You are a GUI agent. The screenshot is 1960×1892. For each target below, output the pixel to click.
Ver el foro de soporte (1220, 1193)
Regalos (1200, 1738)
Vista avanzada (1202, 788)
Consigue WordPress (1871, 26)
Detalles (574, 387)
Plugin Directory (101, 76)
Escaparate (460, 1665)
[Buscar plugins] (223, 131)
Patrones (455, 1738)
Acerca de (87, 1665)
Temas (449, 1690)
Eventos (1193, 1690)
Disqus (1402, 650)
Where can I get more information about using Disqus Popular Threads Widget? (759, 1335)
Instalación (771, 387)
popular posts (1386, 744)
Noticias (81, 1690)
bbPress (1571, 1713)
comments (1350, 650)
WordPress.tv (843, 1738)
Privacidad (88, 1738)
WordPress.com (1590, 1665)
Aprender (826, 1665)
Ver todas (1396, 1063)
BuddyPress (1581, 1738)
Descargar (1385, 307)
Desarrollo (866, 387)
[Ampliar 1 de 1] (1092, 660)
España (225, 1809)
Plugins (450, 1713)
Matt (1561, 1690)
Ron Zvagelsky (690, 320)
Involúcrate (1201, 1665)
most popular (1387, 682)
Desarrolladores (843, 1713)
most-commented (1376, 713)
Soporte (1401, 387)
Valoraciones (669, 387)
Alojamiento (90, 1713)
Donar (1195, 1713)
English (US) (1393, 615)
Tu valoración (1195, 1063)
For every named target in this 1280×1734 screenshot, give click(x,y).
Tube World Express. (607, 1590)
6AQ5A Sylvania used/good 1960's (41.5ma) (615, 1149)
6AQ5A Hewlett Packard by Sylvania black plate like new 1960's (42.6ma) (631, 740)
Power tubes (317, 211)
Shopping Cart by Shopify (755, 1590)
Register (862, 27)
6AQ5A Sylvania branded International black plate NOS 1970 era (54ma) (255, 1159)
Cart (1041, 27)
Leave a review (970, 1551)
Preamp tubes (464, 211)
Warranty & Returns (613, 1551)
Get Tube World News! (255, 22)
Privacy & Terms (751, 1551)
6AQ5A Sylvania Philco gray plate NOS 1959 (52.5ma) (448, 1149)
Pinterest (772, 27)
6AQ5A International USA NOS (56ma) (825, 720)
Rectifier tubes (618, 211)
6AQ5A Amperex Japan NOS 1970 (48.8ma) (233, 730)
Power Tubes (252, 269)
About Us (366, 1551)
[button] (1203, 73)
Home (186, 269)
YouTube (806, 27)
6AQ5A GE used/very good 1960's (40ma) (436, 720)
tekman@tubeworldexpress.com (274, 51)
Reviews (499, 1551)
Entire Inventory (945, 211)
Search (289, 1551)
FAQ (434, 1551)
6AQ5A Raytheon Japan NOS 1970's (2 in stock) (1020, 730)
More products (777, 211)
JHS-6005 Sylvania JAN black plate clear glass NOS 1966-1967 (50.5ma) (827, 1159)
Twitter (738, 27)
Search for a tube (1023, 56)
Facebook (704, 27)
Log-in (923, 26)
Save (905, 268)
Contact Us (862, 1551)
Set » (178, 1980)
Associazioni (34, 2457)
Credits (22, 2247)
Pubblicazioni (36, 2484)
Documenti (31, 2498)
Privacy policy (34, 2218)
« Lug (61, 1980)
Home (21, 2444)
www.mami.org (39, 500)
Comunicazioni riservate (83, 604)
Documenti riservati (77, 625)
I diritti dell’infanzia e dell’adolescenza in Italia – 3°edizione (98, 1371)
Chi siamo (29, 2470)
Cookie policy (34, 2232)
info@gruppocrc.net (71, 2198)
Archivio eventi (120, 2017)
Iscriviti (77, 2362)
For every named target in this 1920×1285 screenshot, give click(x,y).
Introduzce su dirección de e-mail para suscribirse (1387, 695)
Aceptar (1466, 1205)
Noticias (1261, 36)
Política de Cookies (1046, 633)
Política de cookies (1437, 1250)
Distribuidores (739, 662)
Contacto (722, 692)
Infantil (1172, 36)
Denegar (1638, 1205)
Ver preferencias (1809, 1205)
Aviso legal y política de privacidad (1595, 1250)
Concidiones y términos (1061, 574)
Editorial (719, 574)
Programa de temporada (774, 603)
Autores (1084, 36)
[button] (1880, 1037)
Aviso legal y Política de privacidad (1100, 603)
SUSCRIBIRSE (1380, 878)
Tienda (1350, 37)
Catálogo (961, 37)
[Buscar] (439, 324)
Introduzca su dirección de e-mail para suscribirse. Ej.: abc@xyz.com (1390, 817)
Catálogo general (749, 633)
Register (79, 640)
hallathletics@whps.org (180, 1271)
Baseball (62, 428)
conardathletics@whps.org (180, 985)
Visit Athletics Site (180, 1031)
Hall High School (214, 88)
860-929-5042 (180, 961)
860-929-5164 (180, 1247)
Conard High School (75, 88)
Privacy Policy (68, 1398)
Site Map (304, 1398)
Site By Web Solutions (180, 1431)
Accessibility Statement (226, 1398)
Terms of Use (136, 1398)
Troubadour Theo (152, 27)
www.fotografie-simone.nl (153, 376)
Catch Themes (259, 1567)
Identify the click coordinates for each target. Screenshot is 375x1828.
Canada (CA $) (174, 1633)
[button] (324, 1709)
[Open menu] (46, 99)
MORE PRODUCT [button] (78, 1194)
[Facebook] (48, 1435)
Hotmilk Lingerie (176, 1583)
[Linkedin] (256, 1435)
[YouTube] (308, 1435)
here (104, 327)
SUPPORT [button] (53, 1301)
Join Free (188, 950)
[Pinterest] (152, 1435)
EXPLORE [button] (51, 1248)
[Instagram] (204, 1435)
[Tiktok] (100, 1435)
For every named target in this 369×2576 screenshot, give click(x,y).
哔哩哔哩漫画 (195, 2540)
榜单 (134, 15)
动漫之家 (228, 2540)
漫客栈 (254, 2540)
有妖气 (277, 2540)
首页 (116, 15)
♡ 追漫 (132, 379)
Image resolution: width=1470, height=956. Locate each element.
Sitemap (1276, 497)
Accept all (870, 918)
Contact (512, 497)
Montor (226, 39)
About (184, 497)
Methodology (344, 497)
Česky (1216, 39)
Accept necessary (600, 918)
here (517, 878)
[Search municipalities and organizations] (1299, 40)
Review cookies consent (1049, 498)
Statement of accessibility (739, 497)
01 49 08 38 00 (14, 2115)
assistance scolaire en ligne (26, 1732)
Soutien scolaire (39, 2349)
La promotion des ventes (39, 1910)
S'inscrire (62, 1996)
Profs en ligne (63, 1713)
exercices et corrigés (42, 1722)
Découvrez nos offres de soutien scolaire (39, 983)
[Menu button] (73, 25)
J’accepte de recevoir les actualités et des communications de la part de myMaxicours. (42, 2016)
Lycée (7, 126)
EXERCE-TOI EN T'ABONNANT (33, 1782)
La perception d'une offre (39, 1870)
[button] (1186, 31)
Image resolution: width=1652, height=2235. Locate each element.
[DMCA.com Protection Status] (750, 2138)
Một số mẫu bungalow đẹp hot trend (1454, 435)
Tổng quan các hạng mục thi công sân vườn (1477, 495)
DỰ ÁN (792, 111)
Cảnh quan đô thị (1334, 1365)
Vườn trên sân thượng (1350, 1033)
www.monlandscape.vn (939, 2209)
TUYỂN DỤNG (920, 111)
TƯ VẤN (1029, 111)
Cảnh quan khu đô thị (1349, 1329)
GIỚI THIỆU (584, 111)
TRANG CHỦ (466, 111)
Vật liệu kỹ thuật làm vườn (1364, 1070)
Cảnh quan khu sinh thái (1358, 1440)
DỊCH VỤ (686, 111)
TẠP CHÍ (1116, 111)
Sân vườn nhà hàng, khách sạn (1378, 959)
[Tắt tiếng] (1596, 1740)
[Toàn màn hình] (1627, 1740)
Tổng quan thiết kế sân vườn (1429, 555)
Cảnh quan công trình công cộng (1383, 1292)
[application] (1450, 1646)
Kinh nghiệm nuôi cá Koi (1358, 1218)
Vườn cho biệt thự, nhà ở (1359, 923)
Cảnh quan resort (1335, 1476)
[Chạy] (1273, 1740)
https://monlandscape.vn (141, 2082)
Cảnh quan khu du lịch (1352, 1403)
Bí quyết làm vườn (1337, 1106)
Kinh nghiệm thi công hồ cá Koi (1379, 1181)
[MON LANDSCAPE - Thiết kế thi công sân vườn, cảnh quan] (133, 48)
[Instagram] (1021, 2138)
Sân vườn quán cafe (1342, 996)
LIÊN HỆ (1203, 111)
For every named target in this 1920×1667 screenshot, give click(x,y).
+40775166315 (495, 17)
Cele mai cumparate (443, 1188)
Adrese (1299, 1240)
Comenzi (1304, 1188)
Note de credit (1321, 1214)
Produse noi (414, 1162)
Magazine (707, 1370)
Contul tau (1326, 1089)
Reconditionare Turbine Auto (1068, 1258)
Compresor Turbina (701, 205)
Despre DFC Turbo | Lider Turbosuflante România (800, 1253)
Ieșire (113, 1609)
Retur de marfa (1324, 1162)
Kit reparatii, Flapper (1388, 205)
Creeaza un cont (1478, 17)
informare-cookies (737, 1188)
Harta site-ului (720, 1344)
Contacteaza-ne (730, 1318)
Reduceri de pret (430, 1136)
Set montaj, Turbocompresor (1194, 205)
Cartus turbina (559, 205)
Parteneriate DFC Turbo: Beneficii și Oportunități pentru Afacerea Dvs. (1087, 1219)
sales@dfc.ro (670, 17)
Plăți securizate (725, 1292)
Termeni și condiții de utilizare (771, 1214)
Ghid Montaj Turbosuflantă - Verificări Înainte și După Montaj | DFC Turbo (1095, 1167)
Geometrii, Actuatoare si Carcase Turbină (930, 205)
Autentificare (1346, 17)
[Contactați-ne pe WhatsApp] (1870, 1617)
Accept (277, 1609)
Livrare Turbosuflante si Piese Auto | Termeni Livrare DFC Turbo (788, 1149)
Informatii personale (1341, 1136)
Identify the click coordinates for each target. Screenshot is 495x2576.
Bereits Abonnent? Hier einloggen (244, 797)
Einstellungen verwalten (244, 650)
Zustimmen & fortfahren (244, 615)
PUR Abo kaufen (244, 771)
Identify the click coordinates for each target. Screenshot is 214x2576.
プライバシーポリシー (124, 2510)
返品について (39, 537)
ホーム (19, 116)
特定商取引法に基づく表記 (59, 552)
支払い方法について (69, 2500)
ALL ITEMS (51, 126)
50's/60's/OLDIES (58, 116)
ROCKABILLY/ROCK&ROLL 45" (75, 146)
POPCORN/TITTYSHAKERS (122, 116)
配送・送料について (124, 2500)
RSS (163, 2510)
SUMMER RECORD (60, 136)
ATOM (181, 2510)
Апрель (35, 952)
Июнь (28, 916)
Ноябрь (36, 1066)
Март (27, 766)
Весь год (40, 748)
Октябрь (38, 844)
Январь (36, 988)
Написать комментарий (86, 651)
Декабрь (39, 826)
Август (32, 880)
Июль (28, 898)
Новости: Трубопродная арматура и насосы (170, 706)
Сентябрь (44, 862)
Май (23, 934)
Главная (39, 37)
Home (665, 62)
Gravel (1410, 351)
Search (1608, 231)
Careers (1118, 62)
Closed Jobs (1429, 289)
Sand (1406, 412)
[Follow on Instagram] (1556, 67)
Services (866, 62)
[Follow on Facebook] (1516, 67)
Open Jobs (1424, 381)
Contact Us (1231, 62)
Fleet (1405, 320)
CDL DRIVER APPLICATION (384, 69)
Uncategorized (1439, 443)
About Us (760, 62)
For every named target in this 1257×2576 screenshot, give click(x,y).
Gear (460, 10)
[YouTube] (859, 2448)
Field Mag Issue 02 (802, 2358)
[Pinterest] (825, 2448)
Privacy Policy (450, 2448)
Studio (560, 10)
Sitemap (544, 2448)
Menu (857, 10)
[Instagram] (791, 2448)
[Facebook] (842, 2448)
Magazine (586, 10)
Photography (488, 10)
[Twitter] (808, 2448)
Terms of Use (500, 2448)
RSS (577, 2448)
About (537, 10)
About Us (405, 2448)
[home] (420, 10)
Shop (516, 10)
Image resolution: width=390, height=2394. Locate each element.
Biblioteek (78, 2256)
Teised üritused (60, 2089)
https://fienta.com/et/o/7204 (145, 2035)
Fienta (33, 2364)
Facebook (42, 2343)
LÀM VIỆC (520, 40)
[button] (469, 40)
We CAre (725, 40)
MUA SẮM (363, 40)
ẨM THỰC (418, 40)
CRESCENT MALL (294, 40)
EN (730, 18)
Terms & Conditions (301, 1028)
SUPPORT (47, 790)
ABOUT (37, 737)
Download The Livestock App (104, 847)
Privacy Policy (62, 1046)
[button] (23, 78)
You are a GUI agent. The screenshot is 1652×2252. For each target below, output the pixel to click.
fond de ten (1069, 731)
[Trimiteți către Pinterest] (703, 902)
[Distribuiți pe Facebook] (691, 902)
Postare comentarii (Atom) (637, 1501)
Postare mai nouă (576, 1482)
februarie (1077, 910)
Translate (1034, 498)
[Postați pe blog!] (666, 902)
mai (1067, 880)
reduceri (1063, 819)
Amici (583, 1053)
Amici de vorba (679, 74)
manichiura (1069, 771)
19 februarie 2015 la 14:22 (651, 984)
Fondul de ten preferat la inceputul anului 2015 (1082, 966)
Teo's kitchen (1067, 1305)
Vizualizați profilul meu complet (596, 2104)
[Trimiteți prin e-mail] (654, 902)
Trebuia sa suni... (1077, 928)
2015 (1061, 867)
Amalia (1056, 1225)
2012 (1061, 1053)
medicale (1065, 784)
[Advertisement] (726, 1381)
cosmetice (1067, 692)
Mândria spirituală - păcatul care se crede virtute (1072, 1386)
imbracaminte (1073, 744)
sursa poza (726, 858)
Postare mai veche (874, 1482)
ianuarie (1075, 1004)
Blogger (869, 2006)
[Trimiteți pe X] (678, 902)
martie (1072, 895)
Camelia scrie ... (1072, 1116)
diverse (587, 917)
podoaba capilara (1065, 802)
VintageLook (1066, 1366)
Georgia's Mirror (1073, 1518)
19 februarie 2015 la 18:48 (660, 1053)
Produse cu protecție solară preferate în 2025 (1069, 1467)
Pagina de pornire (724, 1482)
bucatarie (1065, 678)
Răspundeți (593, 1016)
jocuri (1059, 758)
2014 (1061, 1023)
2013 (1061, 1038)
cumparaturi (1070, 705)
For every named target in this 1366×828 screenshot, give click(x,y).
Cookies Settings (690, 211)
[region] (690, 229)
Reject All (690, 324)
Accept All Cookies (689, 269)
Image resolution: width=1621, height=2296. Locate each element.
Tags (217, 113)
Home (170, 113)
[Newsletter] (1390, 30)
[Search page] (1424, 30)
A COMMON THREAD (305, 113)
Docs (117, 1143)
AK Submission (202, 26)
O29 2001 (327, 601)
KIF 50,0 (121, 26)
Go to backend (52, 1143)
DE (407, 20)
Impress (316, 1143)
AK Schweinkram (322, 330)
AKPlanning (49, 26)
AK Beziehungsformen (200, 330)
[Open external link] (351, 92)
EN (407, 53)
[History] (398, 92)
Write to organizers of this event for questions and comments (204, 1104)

**Goal of the exercise:**
Only one part of the material above is to be transcribed, namely the lines starting with the line that has "Shop (516, 10)" and going on through the line that has "19 februarie 2015 la 14:22 (651, 984)", exactly as they stand.

**Answer to this exercise:**
Shop (516, 10)
Image resolution: width=390, height=2394. Locate each element.
Biblioteek (78, 2256)
Teised üritused (60, 2089)
https://fienta.com/et/o/7204 (145, 2035)
Fienta (33, 2364)
Facebook (42, 2343)
LÀM VIỆC (520, 40)
[button] (469, 40)
We CAre (725, 40)
MUA SẮM (363, 40)
ẨM THỰC (418, 40)
CRESCENT MALL (294, 40)
EN (730, 18)
Terms & Conditions (301, 1028)
SUPPORT (47, 790)
ABOUT (37, 737)
Download The Livestock App (104, 847)
Privacy Policy (62, 1046)
[button] (23, 78)
You are a GUI agent. The screenshot is 1652×2252. For each target below, output the pixel to click.
fond de ten (1069, 731)
[Trimiteți către Pinterest] (703, 902)
[Distribuiți pe Facebook] (691, 902)
Postare comentarii (Atom) (637, 1501)
Postare mai nouă (576, 1482)
februarie (1077, 910)
Translate (1034, 498)
[Postați pe blog!] (666, 902)
mai (1067, 880)
reduceri (1063, 819)
Amici (583, 1053)
Amici de vorba (679, 74)
manichiura (1069, 771)
19 februarie 2015 la 14:22 (651, 984)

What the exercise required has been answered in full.